Efficient search strategy in a monotonic boolean function wherein the probability of solution location is known apriori

Question

A boolean-valued monotonic function is defined in the set of positive integers, $\mathcal Z$.

$$f(n) = \begin{cases} 0, &n_{min}\le n < n\ast\\1, &n\ast\le n\le n_{max} \end{cases} ; n \in \mathcal Z $$

The goal is to search for $n\ast$. The bounds $n_{min}$ and $n_{max}$ are known apriori.

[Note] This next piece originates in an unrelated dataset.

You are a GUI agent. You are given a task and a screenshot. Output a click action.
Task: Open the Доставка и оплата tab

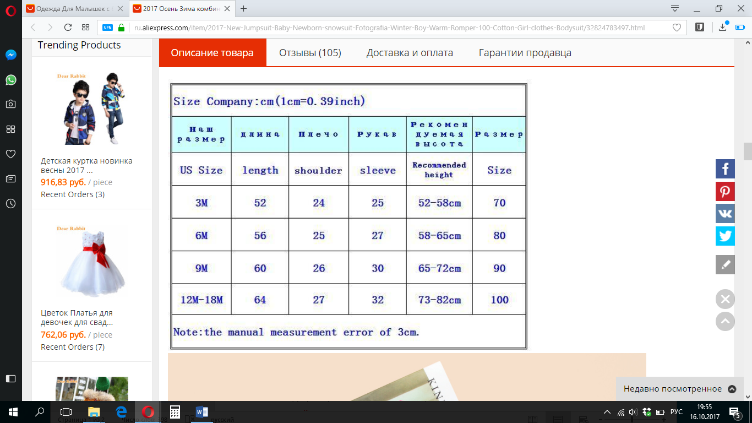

A salient property of $n\ast$ is that it has a higher probability of lying in a region around $\hat{n}$ (known apriori). The exact probability distribution, although unknown, (probably doesn't matter) can be considered as continuous CDF having a higher weighting factor around $\hat{n}$

I have already implemented a simple binary search, but I am looking for more efficient solutions that somehow account for the given probability information (i.e. $n\ast$ is concentrated around $\hat{n}$), I am looking for an efficient algorithm to find $n\ast$. without losing accuracy.

I know that Binary search is worst-case $\mathcal{O}(log\ n)$, but $f(n)$ is so computationally expensive that I can't afford even this.

Answer 1

Since you have no derivatives for your function, you cannot beat bisection search in some asymptotic sense. But you can try to find good starting points for the bisection search.

For example, find $x_0$ so that $F(x_0)=\frac 12$ -- i.e., the most likely point for the switch point. Then, if $f(x_0)=0$, use $x_0$ as the left end point of your starting interval for the bisection search; otherwise, use it as the right starting point. In any case, $x_0$ is likely to be close to the final solution.

For the other starting point of your interval, let's assume for a moment that you had $f(x_0)=1$ -- i.e., that we are looking for a left end point $a_0$ of the interval, with $b_0=x_0$ being the right one. Try, for example, $\alpha$ as the point that is one standard deviation away from $b_0$, i.e., choose $\alpha$ so that $F(\alpha)=(1-0.95)=0.05$. If indeed $f(\alpha)=0$, then set $a_0=\alpha$ and you know that the switch point is in the interval $[a_0,b_0]$. If on the other hand, $f(\alpha)=1$, then the switch point is in fact to the left of $\alpha$, and you would set $b_0=\alpha$ and try again with $\alpha$ so that $F(\alpha)=(1-0.95)^2=0.05^2$. Then repeat until you finally have a starting interval where $f(a_0)\neq f(b_0)$. With this, you would then start your bisection search.